[libc++][spaceship] Implement `lexicographical_compare_three_way`

The implementation makes use of the freedom added by LWG 3410. We have two variants of this algorithm: * a fast path for random access iterators: This fast path computes the maximum number of loop iterations up-front and does not compare the iterators against their limits on every loop iteration. * A basic implementation for all other iterators: This implementation compares the iterators against their limits in every loop iteration. However, it still takes advantage of the freedom added by LWG 3410 to avoid unnecessary additional iterator comparisons, as originally specified by P1614R2. https://godbolt.org/z/7xbMEen5e shows the benefit of the fast path: The hot loop generated of `lexicographical_compare_three_way3` is more tight than for `lexicographical_compare_three_way1`. The added benchmark illustrates how this leads to a 30% - 50% performance improvement on integer vectors. Implements part of P1614R2 "The Mothership has Landed" Fixes LWG 3410 and LWG 3350 Differential Revision: https://reviews.llvm.org/D131395
author: Adrian Vogelsgesang <avogelsgesang@tableau.com> 2022-08-04 15:21:27 -0700
committer: Adrian Vogelsgesang <avogelsgesang@salesforce.com> 2023-02-12 14:51:08 -0800
commit: 2a06757a200cc8dd4c3aeca98509d50d75bb4a27 (patch)
tree: 140e7a9d72c815e222a83ccb3662d7329afbf0b6 /libcxx/benchmarks
parent: 2e6430666caf303b84dd281442533d2f3b6ad1b2 (diff)

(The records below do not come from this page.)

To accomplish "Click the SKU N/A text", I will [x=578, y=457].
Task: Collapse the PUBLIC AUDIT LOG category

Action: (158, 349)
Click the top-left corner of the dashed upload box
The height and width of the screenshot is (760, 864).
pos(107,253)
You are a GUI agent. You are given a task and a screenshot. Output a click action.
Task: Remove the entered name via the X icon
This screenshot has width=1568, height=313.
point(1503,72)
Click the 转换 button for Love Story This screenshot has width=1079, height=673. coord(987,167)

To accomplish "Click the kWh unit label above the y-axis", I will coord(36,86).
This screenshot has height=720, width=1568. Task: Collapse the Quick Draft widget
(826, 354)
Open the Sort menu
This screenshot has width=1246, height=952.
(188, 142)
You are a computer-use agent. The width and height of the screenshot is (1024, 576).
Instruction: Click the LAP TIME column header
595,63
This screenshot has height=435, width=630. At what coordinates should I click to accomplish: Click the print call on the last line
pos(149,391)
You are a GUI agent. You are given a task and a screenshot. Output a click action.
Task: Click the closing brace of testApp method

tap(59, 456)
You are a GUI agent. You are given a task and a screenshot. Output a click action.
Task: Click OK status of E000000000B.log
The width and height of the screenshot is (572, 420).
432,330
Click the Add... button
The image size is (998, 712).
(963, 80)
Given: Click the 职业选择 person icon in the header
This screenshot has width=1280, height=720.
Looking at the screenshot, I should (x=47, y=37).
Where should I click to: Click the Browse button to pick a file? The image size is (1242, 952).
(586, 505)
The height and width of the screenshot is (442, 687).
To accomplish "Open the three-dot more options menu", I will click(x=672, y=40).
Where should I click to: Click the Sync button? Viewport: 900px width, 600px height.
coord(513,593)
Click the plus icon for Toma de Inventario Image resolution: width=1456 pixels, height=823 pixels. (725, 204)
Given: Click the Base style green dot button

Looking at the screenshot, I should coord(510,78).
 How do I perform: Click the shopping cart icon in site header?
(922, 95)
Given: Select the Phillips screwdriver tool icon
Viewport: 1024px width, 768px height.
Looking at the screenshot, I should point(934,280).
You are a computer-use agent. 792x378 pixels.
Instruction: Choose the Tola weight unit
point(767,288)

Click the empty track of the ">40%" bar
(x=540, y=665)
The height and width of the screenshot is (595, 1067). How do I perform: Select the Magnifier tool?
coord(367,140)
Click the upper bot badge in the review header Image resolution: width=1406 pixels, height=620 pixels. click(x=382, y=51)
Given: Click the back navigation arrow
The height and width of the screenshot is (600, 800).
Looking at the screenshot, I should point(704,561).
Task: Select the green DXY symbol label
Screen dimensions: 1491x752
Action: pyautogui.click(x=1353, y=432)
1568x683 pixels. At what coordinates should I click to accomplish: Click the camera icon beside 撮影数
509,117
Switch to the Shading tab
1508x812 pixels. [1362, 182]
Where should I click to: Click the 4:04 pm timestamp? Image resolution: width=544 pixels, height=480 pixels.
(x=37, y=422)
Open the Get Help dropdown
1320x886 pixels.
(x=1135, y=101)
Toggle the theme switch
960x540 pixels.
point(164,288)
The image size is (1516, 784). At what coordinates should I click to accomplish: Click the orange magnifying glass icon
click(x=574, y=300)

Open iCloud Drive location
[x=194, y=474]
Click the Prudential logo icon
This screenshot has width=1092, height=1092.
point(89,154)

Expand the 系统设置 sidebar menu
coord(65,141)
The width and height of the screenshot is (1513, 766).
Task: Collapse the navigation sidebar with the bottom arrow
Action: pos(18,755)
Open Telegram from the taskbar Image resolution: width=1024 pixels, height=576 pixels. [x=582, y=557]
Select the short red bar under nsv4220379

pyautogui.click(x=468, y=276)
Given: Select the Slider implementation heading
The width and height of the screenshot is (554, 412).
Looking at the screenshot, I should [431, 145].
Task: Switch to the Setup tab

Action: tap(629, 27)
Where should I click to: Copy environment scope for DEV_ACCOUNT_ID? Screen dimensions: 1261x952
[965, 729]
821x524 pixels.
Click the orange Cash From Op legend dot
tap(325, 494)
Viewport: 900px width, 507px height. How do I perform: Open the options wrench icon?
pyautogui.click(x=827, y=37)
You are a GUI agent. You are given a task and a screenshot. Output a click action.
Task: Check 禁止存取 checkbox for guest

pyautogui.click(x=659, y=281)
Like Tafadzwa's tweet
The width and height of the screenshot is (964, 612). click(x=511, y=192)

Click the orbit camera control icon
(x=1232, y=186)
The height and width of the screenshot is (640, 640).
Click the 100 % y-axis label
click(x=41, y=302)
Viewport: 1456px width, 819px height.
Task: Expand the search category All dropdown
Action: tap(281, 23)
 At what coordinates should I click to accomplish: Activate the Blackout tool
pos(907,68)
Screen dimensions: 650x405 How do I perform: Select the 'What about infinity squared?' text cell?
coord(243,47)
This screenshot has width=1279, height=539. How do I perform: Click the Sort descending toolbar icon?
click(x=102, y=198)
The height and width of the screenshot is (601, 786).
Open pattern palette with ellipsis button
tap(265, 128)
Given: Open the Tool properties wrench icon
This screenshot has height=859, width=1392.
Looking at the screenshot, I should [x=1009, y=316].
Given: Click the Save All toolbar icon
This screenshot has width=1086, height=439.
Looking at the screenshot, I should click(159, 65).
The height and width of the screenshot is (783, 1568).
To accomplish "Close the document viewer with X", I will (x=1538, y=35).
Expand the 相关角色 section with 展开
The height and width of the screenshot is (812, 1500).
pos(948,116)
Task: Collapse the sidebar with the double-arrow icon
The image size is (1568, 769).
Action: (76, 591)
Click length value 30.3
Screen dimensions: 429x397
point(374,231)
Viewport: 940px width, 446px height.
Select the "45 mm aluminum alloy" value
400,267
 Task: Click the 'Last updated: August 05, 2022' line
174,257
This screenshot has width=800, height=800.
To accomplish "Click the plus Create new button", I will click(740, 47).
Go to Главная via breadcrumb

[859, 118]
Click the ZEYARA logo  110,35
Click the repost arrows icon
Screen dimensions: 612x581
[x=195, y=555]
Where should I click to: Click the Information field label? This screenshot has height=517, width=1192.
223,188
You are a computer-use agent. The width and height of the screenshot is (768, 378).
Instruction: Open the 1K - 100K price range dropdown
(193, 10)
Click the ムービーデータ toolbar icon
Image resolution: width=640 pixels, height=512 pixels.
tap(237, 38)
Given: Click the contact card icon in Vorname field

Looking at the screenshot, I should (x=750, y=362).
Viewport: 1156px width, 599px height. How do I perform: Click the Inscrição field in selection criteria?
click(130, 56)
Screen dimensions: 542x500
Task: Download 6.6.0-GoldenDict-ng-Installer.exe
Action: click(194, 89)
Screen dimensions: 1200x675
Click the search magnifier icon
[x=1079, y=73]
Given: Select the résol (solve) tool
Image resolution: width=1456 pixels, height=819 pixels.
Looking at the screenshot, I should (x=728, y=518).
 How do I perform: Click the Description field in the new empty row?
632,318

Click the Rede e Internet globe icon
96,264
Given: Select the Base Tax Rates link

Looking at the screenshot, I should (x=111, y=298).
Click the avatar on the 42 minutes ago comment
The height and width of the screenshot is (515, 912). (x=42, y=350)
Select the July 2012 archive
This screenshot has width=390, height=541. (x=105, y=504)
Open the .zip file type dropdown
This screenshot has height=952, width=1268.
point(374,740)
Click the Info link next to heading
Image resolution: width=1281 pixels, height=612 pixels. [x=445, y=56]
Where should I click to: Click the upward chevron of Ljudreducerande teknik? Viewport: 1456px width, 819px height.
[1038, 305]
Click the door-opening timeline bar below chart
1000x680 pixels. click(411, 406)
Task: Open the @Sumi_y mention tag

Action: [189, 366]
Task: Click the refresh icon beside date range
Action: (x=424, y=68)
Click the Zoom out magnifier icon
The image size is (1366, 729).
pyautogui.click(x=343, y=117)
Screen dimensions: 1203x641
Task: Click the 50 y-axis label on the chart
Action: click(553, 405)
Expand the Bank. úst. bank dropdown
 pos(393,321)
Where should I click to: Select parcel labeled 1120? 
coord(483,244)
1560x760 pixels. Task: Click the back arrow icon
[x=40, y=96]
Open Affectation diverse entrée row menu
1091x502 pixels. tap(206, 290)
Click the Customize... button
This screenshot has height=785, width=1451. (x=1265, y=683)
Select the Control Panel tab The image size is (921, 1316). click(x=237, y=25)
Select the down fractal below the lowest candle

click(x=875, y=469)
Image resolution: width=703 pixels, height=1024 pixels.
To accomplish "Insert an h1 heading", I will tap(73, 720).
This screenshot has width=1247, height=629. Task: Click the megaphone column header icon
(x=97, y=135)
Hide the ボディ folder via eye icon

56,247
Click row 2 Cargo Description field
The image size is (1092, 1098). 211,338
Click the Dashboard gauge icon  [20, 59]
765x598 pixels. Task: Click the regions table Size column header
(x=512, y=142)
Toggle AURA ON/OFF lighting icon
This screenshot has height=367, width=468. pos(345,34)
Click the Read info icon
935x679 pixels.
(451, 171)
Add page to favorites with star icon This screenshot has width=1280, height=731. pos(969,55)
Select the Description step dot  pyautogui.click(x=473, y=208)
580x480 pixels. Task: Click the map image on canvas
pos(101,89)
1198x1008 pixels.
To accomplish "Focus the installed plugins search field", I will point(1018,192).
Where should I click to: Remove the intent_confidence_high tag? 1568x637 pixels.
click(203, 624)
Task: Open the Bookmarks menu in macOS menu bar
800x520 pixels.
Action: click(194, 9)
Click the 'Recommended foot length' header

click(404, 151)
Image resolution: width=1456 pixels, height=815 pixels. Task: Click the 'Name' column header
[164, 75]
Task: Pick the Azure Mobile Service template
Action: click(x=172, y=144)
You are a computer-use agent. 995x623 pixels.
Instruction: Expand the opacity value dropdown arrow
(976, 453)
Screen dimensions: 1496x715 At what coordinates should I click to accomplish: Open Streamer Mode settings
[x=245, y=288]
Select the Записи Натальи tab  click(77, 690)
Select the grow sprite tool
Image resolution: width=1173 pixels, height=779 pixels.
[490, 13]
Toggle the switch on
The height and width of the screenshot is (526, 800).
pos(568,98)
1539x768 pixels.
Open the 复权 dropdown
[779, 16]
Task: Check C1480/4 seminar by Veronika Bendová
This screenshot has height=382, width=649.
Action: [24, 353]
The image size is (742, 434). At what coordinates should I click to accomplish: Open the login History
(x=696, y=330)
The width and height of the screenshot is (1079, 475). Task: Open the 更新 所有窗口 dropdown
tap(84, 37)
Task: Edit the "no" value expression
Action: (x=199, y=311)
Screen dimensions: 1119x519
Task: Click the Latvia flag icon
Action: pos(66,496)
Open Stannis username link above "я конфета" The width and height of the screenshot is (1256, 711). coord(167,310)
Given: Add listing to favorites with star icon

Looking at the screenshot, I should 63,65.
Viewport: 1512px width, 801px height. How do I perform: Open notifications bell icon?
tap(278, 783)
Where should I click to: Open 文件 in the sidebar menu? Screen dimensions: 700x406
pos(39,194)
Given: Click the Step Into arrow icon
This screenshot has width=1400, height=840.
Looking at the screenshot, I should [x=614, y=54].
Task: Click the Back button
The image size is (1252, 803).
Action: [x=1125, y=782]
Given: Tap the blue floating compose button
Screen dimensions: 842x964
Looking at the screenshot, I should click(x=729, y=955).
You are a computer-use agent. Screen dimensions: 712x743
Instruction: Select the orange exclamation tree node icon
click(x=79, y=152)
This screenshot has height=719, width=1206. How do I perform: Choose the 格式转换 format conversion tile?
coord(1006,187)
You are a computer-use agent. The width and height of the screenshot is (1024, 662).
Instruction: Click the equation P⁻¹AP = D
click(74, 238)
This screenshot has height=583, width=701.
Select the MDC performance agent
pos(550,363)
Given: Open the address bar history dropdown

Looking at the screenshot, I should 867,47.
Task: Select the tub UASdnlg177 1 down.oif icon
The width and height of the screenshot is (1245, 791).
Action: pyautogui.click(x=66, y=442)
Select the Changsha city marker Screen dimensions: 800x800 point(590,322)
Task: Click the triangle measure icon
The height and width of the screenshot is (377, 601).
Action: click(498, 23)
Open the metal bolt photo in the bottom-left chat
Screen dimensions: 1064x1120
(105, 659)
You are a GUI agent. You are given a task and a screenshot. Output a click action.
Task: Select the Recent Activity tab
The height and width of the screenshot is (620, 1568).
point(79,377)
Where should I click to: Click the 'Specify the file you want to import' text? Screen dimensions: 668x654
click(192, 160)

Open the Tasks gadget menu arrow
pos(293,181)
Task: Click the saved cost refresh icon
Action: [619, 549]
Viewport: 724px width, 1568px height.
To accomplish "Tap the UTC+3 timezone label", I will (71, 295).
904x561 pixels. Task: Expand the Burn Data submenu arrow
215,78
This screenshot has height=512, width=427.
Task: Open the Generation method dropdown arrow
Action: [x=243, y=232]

download: llvm-2a06757a200cc8dd4c3aeca98509d50d75bb4a27.tar.gz
2 files changed, 97 insertions, 0 deletions
diff --git a/libcxx/benchmarks/CMakeLists.txt b/libcxx/benchmarks/CMakeLists.txt
index 7eb76ac6370f..2c3c39ef5345 100644
--- a/libcxx/benchmarks/CMakeLists.txt
+++ b/libcxx/benchmarks/CMakeLists.txt
@@ -186,6 +186,7 @@ set(BENCHMARK_TESTS
     formatter_int.bench.cpp
     function.bench.cpp
     join_view.bench.cpp
+    lexicographical_compare_three_way.bench.cpp
     map.bench.cpp
     monotonic_buffer.bench.cpp
     ordered_set.bench.cpp
diff --git a/libcxx/benchmarks/lexicographical_compare_three_way.bench.cpp b/libcxx/benchmarks/lexicographical_compare_three_way.bench.cpp
new file mode 100644
index 000000000000..e58134adaf21
--- /dev/null
+++ b/libcxx/benchmarks/lexicographical_compare_three_way.bench.cpp
@@ -0,0 +1,96 @@
+//===----------------------------------------------------------------------===//
+// Part of the LLVM Project, under the Apache License v2.0 with LLVM Exceptions.
+// See https://llvm.org/LICENSE.txt for license information.
+// SPDX-License-Identifier: Apache-2.0 WITH LLVM-exception
+//
+//===----------------------------------------------------------------------===//
+
+#include <algorithm>
+
+#include "benchmark/benchmark.h"
+#include "test_iterators.h"
+
+static void BM_lexicographical_compare_three_way_slow_path(benchmark::State& state) {
+  auto size = state.range(0);
+  std::vector<int> v1;
+  v1.resize(size);
+  // v2 is identical except for the last value.
+  // This means, that `lexicographical_compare_three_way` actually has to
+  // compare the complete vector and cannot bail out early.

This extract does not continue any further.